In September 1949, National Chung Cheng University was renamed National Nanchang University and later incorporated Jiangxi Technical College, Agricultural College, Sports College and Water Conservancy College. In October 1950 it was changed to Nanchang University, with five colleges – Colleges of Politics, Liberal Arts, Science, Engineering and Agriculture and 16 departments. In 1952 the College of Agriculture became independent as Jiangxi Agricultural University.

In 1953, during the nationwide restructuring of higher education, the original Nanchang University was dissolved. Most of its science and engineering faculties were redistributed to 14 universities including Central China University of Science and Technology, South China University of Technology, Central South College of Civil Engineering and Architecture (now part of Hunan University), University of Technology, Central South Sports Institute, Zhongnan University of Economics and Law, Sun Yat-sen University, and Wuhan University. Based on the remaining faculties of Chinese, history, biology, mathematics, physics, chemistry and arts, Jiangxi Normal Institute was established on the original site. Jiangxi Normal Institute inherited all the campuses, most of the libraries, some equipment and one-third of the faculty, most staff and all the workers of Nanchang University.

Jiangxi Normal Institute was not primarily based on a Teacher Training Department since that department did not have its own facilities, libraries, equipment or faculty. In December 1952, most department heads of Jiangxi Normal Institute came from the original Colleges of Liberal Arts and Science of Nanchang University rather than the Teacher Training Department. Jiangxi Normal Institute was renamed Jiangxi Normal University in October 1983.

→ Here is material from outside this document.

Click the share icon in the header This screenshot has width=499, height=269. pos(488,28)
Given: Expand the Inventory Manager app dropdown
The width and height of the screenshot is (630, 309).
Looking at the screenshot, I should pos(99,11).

In 1958 Jiangxi University was established by merging the Biology Department of Jiangxi Normal Institute. In May 1993, Jiangxi University and Jiangxi Industrial University, which was founded in 1958, merged to form the new Nanchang University.

Jiangxi Normal University and Jiangxi Agricultural University are the direct inheritors of National Chung Cheng University, with Jiangxi Normal University inheriting most.